Start of Study material

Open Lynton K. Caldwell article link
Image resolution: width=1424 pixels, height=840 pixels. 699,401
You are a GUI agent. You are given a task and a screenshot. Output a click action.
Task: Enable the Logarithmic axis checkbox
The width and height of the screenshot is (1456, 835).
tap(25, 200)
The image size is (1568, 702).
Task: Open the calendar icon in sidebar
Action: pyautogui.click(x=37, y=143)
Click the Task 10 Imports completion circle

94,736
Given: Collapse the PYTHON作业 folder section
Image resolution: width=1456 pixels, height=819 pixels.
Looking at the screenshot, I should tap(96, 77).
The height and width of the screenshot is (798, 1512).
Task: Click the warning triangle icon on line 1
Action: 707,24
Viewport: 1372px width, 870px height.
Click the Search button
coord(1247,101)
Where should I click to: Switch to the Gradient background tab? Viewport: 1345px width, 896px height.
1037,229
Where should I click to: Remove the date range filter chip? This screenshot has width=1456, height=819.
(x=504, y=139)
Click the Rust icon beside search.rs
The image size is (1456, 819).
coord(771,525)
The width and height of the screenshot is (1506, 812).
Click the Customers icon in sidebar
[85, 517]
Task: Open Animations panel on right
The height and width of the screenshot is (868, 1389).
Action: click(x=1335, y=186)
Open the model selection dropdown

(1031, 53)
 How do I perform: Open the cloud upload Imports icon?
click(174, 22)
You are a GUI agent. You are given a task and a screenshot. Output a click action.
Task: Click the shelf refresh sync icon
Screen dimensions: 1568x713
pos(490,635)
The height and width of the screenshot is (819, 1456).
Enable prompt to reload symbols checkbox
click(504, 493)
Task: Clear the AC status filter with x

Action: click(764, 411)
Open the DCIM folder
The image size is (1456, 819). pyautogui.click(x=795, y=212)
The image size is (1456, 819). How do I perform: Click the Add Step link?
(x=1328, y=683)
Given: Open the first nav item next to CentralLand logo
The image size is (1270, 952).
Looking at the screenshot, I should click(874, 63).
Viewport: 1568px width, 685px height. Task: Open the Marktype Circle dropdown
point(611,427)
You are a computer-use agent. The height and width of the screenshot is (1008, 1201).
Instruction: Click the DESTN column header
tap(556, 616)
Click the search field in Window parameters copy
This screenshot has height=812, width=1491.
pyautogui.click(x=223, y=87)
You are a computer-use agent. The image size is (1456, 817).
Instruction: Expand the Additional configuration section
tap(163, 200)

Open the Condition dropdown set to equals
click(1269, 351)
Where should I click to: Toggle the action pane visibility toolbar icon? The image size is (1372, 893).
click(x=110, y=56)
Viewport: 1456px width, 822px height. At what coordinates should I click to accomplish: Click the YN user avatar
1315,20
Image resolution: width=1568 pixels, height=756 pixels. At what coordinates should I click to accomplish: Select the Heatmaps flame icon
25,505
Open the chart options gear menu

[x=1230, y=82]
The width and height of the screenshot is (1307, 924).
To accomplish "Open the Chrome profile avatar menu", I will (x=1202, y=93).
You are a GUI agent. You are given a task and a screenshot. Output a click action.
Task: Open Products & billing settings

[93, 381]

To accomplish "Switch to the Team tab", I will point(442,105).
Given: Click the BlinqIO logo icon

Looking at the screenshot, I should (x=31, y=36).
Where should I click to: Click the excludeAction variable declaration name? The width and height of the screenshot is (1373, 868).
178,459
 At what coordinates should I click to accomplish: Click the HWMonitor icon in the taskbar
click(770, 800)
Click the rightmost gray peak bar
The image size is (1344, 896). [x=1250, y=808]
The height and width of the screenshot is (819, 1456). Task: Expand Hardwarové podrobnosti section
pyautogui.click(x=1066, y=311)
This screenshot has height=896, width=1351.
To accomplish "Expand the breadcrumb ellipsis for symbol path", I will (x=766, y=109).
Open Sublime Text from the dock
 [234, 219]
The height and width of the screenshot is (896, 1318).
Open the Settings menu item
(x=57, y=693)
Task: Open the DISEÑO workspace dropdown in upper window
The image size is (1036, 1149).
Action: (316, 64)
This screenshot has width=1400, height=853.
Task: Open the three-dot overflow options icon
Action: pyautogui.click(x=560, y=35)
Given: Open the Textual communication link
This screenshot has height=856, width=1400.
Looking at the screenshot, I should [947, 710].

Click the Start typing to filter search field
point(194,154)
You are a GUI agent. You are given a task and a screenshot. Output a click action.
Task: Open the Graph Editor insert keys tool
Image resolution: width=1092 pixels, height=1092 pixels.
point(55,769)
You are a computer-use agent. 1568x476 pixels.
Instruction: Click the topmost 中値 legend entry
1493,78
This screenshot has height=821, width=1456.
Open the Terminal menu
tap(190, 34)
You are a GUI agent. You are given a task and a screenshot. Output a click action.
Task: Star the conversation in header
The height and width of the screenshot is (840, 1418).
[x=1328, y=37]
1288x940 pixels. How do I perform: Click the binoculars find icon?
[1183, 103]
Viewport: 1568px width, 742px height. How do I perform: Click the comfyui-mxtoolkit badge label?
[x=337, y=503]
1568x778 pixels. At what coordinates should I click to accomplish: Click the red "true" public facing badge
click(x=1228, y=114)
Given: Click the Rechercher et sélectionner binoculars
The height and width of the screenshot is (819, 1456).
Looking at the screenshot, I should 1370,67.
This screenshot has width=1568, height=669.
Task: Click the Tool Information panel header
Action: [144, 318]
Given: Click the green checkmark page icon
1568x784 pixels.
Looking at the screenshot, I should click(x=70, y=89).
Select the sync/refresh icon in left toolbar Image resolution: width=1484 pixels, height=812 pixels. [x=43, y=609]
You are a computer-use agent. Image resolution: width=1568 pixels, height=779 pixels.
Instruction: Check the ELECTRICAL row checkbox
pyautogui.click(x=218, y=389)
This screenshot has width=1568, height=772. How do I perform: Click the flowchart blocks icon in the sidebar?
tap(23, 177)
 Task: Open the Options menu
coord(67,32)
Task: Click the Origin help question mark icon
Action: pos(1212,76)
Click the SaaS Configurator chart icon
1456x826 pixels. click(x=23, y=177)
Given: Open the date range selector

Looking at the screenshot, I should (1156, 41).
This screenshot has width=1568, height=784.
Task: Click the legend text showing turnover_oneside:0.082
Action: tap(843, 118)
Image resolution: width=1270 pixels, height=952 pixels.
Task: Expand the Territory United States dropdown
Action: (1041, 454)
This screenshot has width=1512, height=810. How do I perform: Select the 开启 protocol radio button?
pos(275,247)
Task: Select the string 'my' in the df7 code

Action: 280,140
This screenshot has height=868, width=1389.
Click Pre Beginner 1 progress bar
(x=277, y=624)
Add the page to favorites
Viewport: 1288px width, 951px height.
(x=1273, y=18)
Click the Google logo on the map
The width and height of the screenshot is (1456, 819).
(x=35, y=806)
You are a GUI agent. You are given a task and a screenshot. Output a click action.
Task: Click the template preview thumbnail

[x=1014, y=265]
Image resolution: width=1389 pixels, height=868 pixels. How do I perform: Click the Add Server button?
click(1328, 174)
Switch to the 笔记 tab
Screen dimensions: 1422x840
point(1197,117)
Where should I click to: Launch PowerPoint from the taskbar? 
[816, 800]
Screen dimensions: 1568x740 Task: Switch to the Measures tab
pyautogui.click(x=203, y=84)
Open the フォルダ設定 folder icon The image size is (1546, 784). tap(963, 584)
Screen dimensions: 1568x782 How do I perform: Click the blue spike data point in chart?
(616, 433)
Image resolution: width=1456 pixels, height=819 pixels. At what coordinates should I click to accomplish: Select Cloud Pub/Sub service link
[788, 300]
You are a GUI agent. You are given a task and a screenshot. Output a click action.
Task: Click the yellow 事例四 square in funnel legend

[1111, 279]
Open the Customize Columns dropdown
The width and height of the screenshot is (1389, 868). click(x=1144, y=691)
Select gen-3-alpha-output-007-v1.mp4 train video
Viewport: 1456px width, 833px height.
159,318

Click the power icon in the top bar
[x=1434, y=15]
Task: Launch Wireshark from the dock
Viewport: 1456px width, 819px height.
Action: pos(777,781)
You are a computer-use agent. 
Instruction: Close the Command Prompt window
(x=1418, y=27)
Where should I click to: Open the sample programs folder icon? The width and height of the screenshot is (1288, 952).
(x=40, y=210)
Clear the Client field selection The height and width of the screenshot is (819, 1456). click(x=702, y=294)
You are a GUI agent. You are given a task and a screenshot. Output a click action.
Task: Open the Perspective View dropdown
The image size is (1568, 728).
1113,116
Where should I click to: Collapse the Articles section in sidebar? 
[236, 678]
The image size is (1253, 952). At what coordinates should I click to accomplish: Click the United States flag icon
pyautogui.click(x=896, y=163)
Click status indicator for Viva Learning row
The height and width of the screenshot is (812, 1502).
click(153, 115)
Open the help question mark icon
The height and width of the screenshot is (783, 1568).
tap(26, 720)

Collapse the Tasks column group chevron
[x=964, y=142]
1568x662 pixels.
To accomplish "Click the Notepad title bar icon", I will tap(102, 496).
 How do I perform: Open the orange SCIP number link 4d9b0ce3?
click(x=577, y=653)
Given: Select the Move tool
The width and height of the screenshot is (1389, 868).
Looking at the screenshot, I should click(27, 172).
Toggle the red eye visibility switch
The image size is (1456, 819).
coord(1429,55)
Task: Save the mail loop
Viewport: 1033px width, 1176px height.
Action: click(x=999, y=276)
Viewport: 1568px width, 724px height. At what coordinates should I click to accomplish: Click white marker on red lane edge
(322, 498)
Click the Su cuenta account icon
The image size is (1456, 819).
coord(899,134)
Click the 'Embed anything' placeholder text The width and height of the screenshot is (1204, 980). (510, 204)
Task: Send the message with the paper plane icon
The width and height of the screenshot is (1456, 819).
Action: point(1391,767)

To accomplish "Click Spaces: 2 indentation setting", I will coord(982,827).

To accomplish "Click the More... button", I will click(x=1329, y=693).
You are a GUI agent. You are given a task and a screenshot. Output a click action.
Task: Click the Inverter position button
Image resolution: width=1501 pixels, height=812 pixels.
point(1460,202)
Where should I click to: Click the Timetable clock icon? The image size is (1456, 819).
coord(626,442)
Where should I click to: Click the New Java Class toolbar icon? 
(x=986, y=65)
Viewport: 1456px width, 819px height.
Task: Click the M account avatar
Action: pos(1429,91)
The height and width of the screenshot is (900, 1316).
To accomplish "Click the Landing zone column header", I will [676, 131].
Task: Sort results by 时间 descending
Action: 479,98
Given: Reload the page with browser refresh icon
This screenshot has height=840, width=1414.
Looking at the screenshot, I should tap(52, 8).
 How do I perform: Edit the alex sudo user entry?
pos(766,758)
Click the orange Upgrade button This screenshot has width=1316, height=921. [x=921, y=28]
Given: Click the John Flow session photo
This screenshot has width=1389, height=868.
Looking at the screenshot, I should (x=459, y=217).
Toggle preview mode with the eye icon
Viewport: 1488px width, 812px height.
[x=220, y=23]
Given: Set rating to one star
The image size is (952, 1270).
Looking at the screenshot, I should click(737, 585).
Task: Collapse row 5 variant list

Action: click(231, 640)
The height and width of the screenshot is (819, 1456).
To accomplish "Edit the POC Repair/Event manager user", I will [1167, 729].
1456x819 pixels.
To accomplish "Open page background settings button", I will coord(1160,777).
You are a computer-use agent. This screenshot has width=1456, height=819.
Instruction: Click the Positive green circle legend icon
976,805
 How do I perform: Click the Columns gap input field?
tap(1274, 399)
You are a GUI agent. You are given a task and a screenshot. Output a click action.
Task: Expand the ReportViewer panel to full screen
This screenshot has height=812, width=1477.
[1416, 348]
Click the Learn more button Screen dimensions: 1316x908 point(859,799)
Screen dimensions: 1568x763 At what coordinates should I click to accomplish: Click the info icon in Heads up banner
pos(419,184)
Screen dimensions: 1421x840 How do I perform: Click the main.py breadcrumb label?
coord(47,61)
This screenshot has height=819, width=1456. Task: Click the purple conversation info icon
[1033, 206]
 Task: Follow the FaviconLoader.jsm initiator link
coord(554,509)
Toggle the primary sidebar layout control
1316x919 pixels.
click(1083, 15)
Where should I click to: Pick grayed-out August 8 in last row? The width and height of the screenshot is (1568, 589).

End of Study material

→ **Problem to work on**
Looking at the data above, return every line from the one with "Task: Launch Wireshark from the dock" down to the one with "Clear the Client", exactly and inclusively.

→ **Answer below**
Task: Launch Wireshark from the dock
Viewport: 1456px width, 819px height.
Action: pos(777,781)
You are a computer-use agent. 
Instruction: Close the Command Prompt window
(x=1418, y=27)
Where should I click to: Open the sample programs folder icon? The width and height of the screenshot is (1288, 952).
(x=40, y=210)
Clear the Client field selection The height and width of the screenshot is (819, 1456). click(x=702, y=294)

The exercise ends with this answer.